ZoZo - International Waters
Talking about ‘International Waters’, Jack Trotman of ZoZo had this to say: ‘International Waters’ is technically one of our oldest songs. It’s gone through many formations since the band started in my bedroom with Fred and Tom. Back then (2014) ‘The ZoZo Band’ was me on electric drums, Fred on bass and Tom on guitar. The original version of the song was called ‘Learn Origami’ and was written by accident when trying to write a guitar part for another song. We were wearing our influences on our sleeves very clearly…well more like on our backs like a footie shirt. That shirt would read ‘How many Talking Heads songs have we ever ripped off – 99’
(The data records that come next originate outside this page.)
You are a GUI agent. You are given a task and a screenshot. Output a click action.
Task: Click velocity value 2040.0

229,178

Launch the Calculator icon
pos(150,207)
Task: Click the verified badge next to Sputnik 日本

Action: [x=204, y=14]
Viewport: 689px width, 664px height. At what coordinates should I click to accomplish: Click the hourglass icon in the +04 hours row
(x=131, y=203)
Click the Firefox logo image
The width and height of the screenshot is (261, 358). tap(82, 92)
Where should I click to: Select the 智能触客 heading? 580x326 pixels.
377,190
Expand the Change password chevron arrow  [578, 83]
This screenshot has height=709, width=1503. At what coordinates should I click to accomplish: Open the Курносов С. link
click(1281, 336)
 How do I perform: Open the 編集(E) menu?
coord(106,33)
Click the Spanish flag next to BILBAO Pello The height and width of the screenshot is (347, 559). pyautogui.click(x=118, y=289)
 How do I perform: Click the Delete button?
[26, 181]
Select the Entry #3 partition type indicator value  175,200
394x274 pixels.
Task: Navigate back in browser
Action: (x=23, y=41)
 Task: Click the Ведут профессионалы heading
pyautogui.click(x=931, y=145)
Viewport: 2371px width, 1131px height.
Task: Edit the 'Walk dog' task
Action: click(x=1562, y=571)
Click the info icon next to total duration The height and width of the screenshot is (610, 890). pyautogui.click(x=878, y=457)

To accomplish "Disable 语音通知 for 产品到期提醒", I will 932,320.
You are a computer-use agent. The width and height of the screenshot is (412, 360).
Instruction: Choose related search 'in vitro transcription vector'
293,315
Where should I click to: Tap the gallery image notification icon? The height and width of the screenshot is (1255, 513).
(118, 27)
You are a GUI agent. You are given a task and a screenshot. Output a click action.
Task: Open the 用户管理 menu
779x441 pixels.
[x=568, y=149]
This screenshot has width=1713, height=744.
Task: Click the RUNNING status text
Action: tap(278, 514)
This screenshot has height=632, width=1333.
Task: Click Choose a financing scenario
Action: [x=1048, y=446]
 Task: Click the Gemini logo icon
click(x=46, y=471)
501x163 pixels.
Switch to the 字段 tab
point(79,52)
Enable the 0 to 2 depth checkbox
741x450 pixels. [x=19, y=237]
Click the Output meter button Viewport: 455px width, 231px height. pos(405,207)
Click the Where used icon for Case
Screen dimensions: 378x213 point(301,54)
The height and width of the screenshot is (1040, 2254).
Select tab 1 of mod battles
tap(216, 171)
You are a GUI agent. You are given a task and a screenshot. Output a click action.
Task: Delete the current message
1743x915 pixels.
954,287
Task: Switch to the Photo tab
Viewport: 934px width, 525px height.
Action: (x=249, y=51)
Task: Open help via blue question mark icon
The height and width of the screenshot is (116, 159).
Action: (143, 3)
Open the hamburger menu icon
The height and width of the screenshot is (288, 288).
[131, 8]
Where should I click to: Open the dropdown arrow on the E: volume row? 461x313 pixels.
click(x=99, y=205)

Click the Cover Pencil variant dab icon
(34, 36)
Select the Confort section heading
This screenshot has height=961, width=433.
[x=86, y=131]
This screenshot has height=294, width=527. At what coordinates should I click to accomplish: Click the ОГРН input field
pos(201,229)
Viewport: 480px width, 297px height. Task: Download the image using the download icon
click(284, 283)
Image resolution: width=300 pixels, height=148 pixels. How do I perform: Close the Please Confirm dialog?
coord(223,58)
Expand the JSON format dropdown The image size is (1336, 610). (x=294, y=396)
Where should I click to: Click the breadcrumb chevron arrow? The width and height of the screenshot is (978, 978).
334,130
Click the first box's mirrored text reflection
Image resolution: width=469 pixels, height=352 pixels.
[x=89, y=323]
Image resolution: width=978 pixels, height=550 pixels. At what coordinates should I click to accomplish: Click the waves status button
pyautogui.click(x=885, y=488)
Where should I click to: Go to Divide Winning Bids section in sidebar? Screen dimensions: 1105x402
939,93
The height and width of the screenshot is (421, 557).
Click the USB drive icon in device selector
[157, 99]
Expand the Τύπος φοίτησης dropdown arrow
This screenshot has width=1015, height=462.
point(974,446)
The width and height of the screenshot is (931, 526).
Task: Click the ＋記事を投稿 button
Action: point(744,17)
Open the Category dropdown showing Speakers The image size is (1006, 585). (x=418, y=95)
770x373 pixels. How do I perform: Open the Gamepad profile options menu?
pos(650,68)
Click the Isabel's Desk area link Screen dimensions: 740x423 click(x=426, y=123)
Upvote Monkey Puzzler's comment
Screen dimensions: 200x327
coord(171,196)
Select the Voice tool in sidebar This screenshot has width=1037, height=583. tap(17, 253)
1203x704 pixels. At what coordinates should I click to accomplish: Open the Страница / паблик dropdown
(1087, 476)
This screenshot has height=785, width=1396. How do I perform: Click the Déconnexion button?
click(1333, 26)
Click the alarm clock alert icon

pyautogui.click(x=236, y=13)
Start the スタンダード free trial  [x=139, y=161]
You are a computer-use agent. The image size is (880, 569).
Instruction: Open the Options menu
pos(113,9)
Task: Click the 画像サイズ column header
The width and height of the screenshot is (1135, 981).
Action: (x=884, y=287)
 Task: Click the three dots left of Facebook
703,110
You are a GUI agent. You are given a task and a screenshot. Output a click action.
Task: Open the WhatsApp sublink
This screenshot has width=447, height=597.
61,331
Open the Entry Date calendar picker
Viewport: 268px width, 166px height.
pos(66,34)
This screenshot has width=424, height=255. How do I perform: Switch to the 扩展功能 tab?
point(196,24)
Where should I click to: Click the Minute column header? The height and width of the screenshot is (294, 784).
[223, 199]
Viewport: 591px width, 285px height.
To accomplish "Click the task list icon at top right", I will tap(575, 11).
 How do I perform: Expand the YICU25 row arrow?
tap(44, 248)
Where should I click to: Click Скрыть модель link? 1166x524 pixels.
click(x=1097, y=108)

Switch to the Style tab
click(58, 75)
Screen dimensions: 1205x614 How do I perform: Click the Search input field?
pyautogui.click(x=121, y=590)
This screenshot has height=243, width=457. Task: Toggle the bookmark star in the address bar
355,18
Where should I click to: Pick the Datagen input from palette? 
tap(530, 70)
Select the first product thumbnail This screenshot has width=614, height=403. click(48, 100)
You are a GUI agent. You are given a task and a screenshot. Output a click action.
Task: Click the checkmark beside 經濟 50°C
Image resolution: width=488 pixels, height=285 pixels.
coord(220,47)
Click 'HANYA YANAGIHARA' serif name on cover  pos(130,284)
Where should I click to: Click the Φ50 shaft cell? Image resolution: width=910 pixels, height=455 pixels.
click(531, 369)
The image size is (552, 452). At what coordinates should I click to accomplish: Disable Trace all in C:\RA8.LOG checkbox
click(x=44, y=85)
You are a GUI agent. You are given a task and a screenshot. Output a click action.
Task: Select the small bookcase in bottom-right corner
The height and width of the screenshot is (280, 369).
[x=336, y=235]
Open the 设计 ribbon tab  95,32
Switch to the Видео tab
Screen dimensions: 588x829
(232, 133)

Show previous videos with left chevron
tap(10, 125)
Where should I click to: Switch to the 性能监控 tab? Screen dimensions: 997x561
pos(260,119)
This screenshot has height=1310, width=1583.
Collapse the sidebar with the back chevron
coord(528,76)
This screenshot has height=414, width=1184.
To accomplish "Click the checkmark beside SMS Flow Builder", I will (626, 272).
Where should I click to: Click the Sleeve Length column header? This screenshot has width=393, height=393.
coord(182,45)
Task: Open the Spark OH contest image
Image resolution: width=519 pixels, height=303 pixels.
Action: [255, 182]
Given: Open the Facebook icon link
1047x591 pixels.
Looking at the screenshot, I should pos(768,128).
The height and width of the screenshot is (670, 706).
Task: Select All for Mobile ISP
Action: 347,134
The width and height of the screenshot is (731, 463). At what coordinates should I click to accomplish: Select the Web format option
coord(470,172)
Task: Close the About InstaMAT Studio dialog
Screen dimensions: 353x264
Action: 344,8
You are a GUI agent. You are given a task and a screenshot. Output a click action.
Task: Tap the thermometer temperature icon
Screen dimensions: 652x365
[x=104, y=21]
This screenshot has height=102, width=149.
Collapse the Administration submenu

Esper Scout - Gaps In The Border Fence
Says Sarah Statham of Esper Scout about the band’s inclusion in the series: ‘We’ve known about Come Play With Me since the announcement of the label’s first release last year. There’s such a sense of community in Leeds and an endearing, connecting underdog spirit, to which in ways we can really relate. CPWM seems to understand this and want to help how they can. That’s something we really respect and have been keen to work with. There’s a refreshing sense of honesty. You know so through what they say and do that their excitement and investment in furthering emerging music is simmering at its core. The concept of seeing potential in a band or person and using experience and enthusiasm to help lever them into what they do next is highly admirable. Positive collaboration and amassing good intentions are symptoms of Leeds about which the city should be proud. Keeping substance and soul at the centre of people motivations for why they play, promote and support music.’

…and of their track:

Our song is rooted in Russia and other countries affected by the Cold War. Inspired by ‘How the Beatles Rocked the Kremlin’, a documentary about the conflict of cultural control during a time of expressive restriction. Specifically the prohibition of Rock and Roll music, which forced music fans to find their own methods of exchanging records. From sneaking 7" flexi-vinyl between coat sleeves, to making guitars out of scrap electronics, which is referenced in the repeating line of Gaps in the Border Fence: ‘pickups made from telephone boxes.’